**Try it:**
Leave out the pictures, and reproduce exactly the lines from the line containing "Switch to the App history tab" through the final line of the entries.

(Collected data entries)
#####

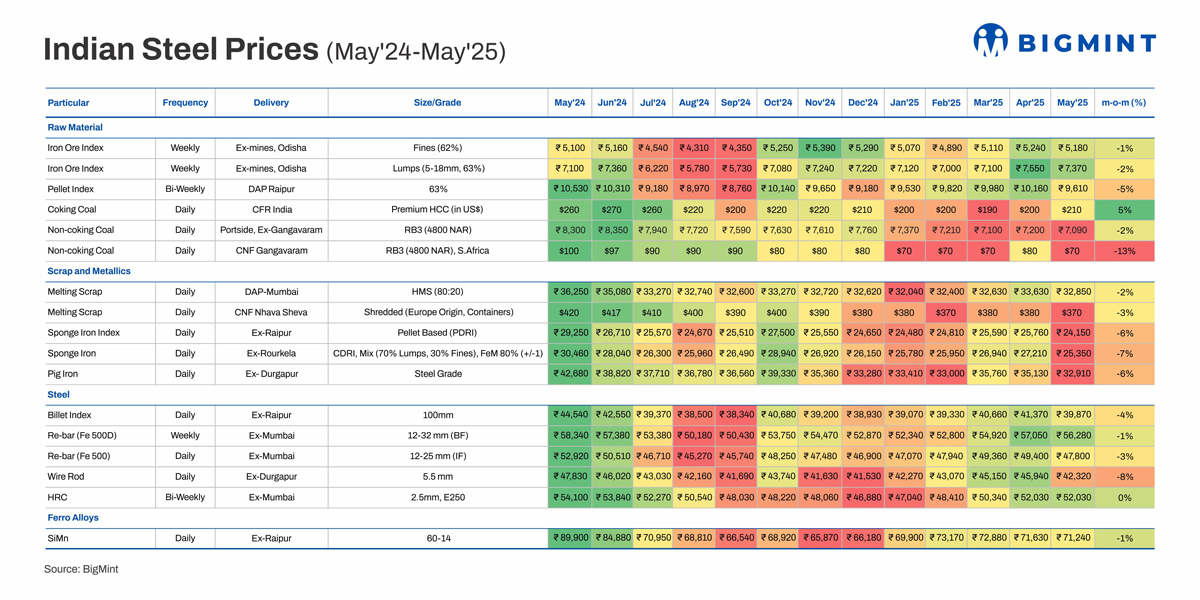Select the Raw Material section heading
The image size is (1200, 600).
pyautogui.click(x=75, y=128)
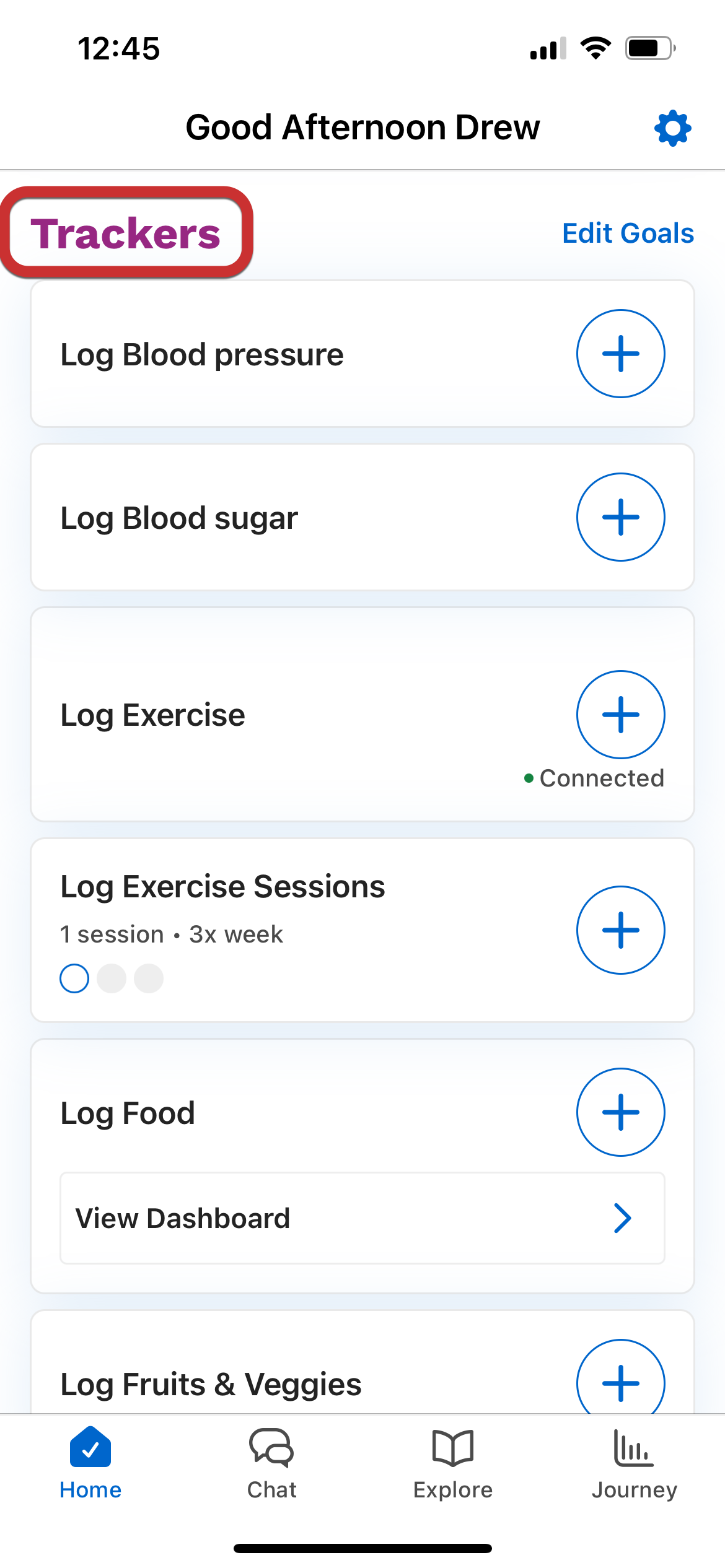The height and width of the screenshot is (1568, 725).
Task: Add Fruits & Veggies entry via plus
Action: point(620,1382)
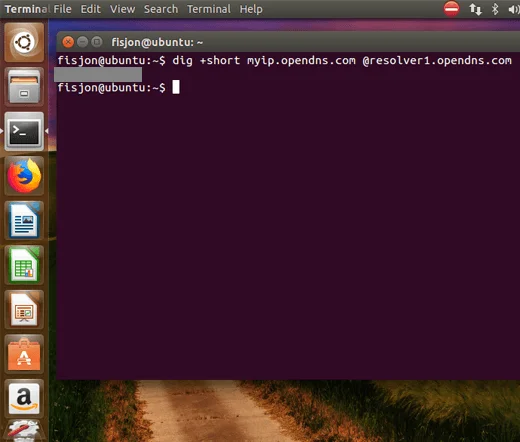520x442 pixels.
Task: Open the Search menu
Action: (161, 9)
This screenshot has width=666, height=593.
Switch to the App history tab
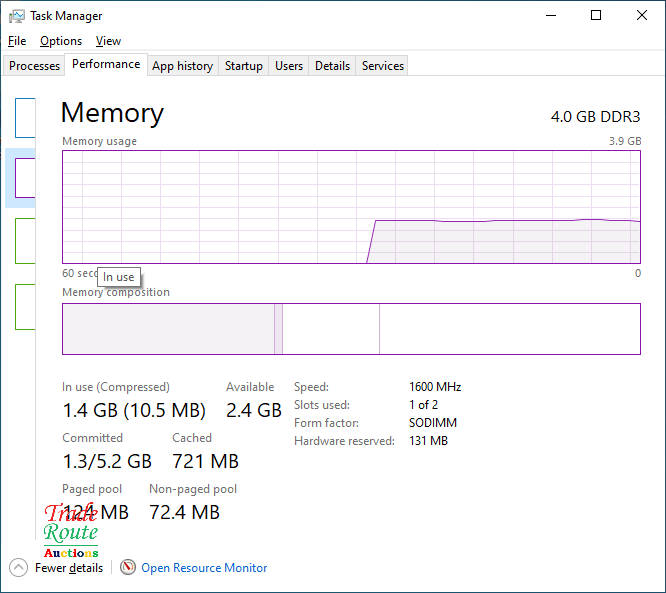(182, 66)
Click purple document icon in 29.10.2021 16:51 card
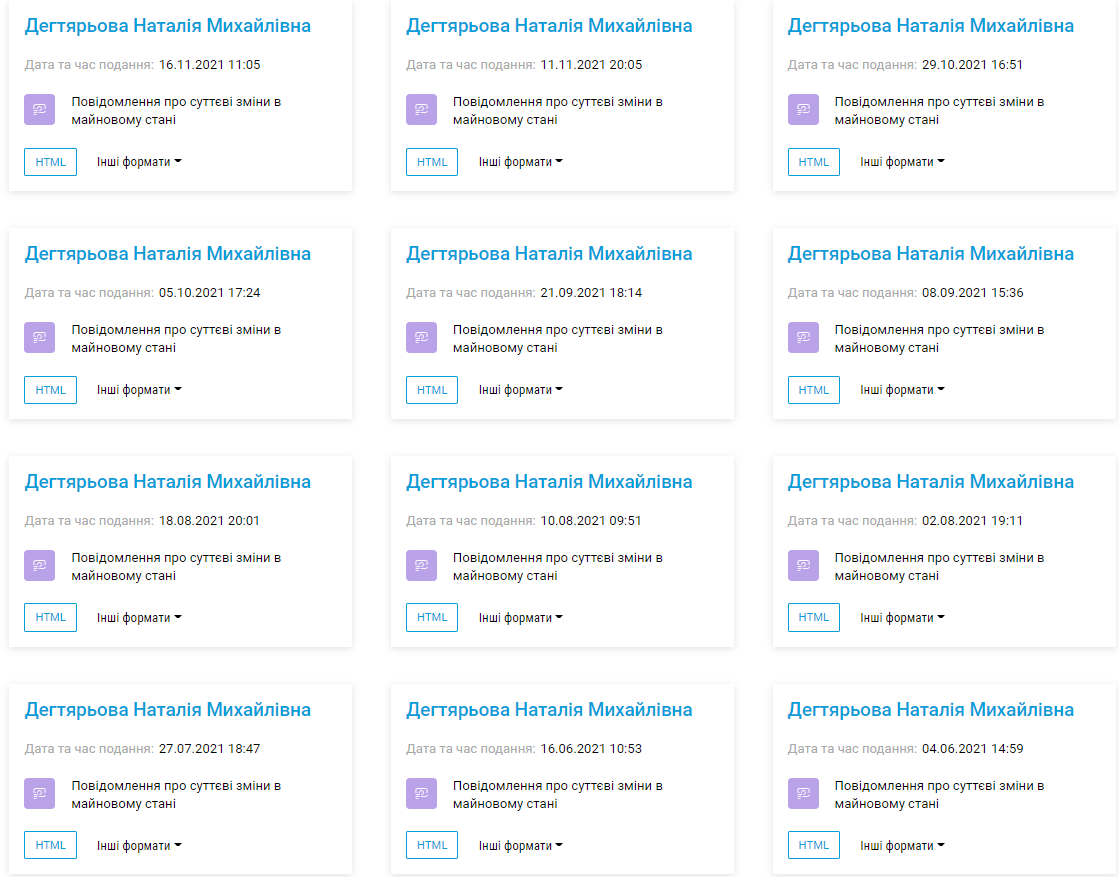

#####

**Exercise result:**
Switch to the App history tab
(182, 66)
Click purple document icon in 29.10.2021 16:51 card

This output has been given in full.